**PROBLEMS TO SOLVE:**
a) Translate this sentence from the Zope mailing-list thread into Spanish: "Though, your examples indicate quite a strong form of it."
b) Transcribe the part of the Zope mailing-list thread starting with "Though, your examples" and going on through "in Zope's catalog.".

**** SOURCE DOCUMENT ****

Re: [Zope-dev] ZCatalog and 'fuzzy logic'

2001-01-10 Thread Dieter Maurer

Morten W. Petersen writes:
  It seems I misunderstood the term fuzzy logic myself.  Fuzzy logic means
  if I search for a word, for example 'programmer', it will return matches
  to the words 'program', 'programming','programmable' etc.
This, usually, is called "stemming".
Though, your examples indicate quite a strong form of it.

If you have some tool, maybe LinguistX, that map from a word
to its stem and then from the stem to all words with this as
stem (or directly give the stem equivalence class of a word),
then it is quite easy to incorporate that in Zope's catalog.

However, to do that cleanly, you will need good algorithms
and/or large dictionaries. This, usually, is not free of
charge.



Dieter

___
Zope-Dev maillist  -  [EMAIL PROTECTED]
http://lists.zope.org/mailman/listinfo/zope-dev
**  No cross posts or HTML encoding!  **
(Related lists - 
 http://lists.zope.org/mailman/listinfo/zope-announce
 http://lists.zope.org/mailman/listinfo/zope )




Re: [Zope-dev] ZCatalog and 'fuzzy logic'

2001-01-10 Thread Casey Duncan

--- "Morten W. Petersen" [EMAIL PROTECTED] wrote:
[snip]
 
 It seems I misunderstood the term fuzzy logic
 myself.  Fuzzy logic means
 if I search for a word, for example 'programmer', it
 will return matches
 to the words 'program', 'programming','programmable'
 etc.
 
 I.e., it will somewhat intelligently return words
 that are similar in
 what they mean, using grammar rules (chopping off
 endings of words and
 making them match others).

**** DATA LINES ****

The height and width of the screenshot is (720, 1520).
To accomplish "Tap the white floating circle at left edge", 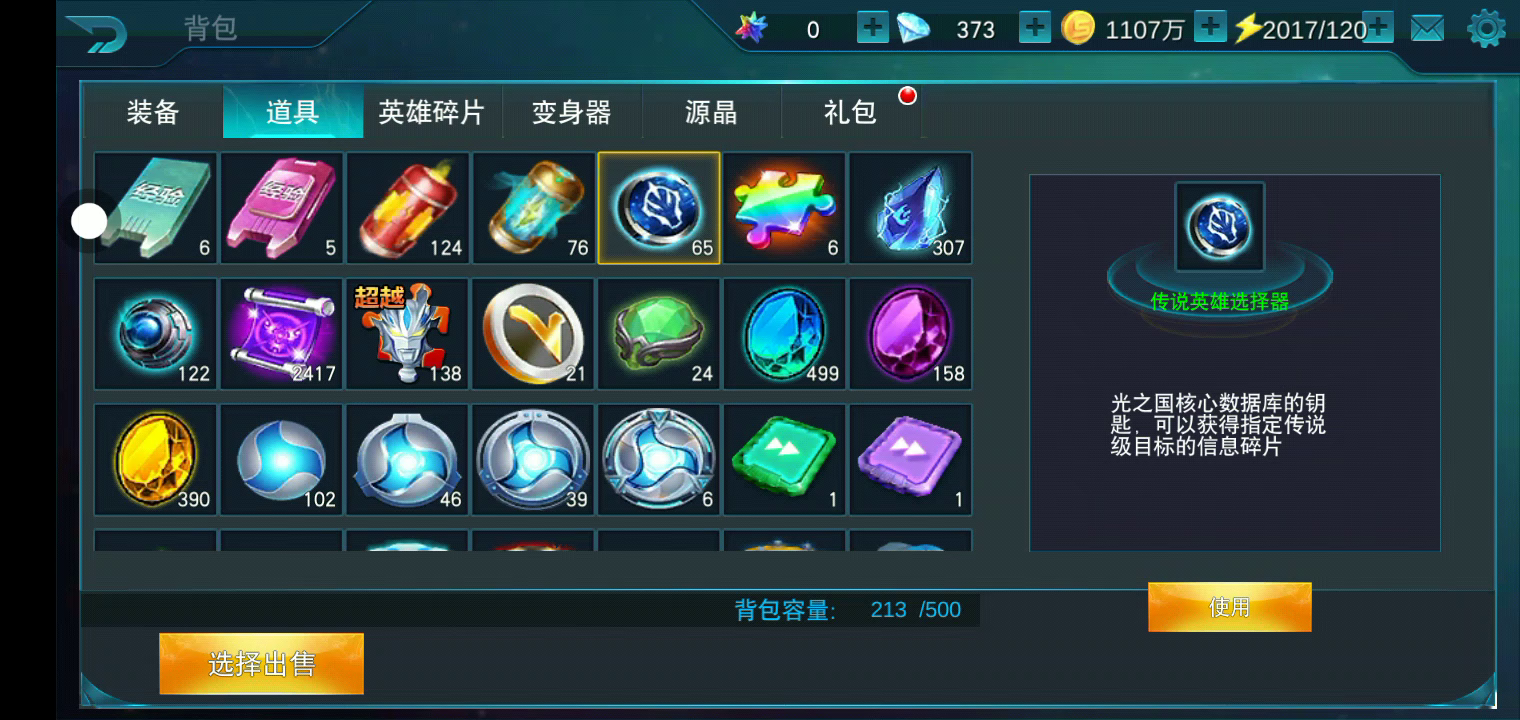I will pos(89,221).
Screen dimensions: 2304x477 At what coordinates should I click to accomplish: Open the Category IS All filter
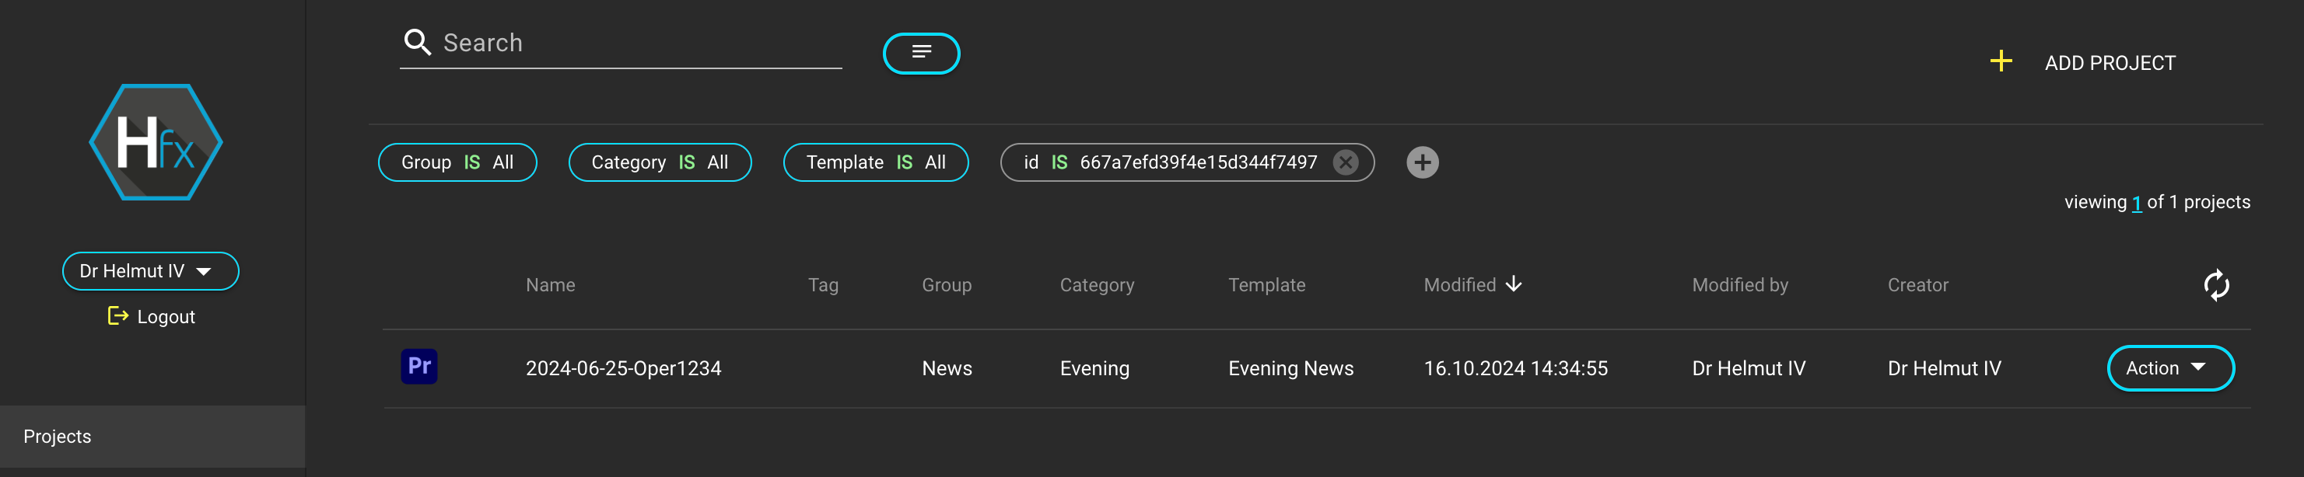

****

**EXERCISE RESULTS:**
a) Sin embargo, tus ejemplos indican una forma bastante fuerte de ello.

b)
Though, your examples indicate quite a strong form of it.

If you have some tool, maybe LinguistX, that map from a word
to its stem and then from the stem to all words with this as
stem (or directly give the stem equivalence class of a word),
then it is quite easy to incorporate that in Zope's catalog.